> **Instruction**
Copy the following material word for word, from the first line through the last.

> **Material for the task**
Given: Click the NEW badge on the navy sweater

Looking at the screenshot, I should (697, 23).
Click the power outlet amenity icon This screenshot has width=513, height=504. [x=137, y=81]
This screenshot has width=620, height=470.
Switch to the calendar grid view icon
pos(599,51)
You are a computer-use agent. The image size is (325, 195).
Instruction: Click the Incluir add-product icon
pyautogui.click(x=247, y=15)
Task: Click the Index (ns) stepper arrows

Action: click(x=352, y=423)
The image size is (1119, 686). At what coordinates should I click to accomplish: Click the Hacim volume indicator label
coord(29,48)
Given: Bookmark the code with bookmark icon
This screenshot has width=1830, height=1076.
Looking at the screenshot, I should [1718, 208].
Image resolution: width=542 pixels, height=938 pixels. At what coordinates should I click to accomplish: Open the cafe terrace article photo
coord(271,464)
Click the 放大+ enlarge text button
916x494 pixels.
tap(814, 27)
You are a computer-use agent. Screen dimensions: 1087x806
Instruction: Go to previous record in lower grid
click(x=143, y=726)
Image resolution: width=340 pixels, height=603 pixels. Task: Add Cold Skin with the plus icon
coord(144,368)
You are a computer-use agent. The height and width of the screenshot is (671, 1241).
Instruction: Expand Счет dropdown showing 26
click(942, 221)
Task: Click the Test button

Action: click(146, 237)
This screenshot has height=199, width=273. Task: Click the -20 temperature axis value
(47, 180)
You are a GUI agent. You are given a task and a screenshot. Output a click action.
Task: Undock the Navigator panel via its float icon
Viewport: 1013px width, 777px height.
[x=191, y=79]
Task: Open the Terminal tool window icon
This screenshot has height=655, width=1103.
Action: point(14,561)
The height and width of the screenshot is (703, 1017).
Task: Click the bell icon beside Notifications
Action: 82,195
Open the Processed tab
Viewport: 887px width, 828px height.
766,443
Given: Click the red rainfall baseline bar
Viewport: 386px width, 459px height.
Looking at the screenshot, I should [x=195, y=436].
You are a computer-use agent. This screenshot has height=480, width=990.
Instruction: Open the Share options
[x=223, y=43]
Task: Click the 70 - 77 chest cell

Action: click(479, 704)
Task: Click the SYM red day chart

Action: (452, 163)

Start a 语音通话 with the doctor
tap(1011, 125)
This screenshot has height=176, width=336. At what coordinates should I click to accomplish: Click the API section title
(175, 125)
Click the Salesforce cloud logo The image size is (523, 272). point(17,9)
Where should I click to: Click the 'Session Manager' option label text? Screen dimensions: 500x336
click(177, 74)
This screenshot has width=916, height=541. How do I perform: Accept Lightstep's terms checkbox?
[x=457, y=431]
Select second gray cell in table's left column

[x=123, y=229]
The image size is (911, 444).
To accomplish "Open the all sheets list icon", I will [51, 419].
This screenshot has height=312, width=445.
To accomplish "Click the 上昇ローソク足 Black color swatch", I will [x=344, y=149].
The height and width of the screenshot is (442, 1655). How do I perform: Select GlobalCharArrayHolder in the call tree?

> **Solution for this problem**
Given: Click the NEW badge on the navy sweater

Looking at the screenshot, I should (697, 23).
Click the power outlet amenity icon This screenshot has width=513, height=504. [x=137, y=81]
This screenshot has width=620, height=470.
Switch to the calendar grid view icon
pos(599,51)
You are a computer-use agent. The image size is (325, 195).
Instruction: Click the Incluir add-product icon
pyautogui.click(x=247, y=15)
Task: Click the Index (ns) stepper arrows

Action: click(x=352, y=423)
The image size is (1119, 686). At what coordinates should I click to accomplish: Click the Hacim volume indicator label
coord(29,48)
Given: Bookmark the code with bookmark icon
This screenshot has width=1830, height=1076.
Looking at the screenshot, I should [1718, 208].
Image resolution: width=542 pixels, height=938 pixels. At what coordinates should I click to accomplish: Open the cafe terrace article photo
coord(271,464)
Click the 放大+ enlarge text button
916x494 pixels.
tap(814, 27)
You are a computer-use agent. Screen dimensions: 1087x806
Instruction: Go to previous record in lower grid
click(x=143, y=726)
Image resolution: width=340 pixels, height=603 pixels. Task: Add Cold Skin with the plus icon
coord(144,368)
You are a computer-use agent. The height and width of the screenshot is (671, 1241).
Instruction: Expand Счет dropdown showing 26
click(942, 221)
Task: Click the Test button

Action: click(146, 237)
This screenshot has height=199, width=273. Task: Click the -20 temperature axis value
(47, 180)
You are a GUI agent. You are given a task and a screenshot. Output a click action.
Task: Undock the Navigator panel via its float icon
Viewport: 1013px width, 777px height.
[x=191, y=79]
Task: Open the Terminal tool window icon
This screenshot has height=655, width=1103.
Action: point(14,561)
The height and width of the screenshot is (703, 1017).
Task: Click the bell icon beside Notifications
Action: 82,195
Open the Processed tab
Viewport: 887px width, 828px height.
766,443
Given: Click the red rainfall baseline bar
Viewport: 386px width, 459px height.
Looking at the screenshot, I should [x=195, y=436].
You are a computer-use agent. This screenshot has height=480, width=990.
Instruction: Open the Share options
[x=223, y=43]
Task: Click the 70 - 77 chest cell

Action: click(479, 704)
Task: Click the SYM red day chart

Action: (452, 163)

Start a 语音通话 with the doctor
tap(1011, 125)
This screenshot has height=176, width=336. At what coordinates should I click to accomplish: Click the API section title
(175, 125)
Click the Salesforce cloud logo The image size is (523, 272). point(17,9)
Where should I click to: Click the 'Session Manager' option label text? Screen dimensions: 500x336
click(177, 74)
This screenshot has width=916, height=541. How do I perform: Accept Lightstep's terms checkbox?
[x=457, y=431]
Select second gray cell in table's left column

[x=123, y=229]
The image size is (911, 444).
To accomplish "Open the all sheets list icon", I will [51, 419].
This screenshot has height=312, width=445.
To accomplish "Click the 上昇ローソク足 Black color swatch", I will [x=344, y=149].
The height and width of the screenshot is (442, 1655). How do I perform: Select GlobalCharArrayHolder in the call tree?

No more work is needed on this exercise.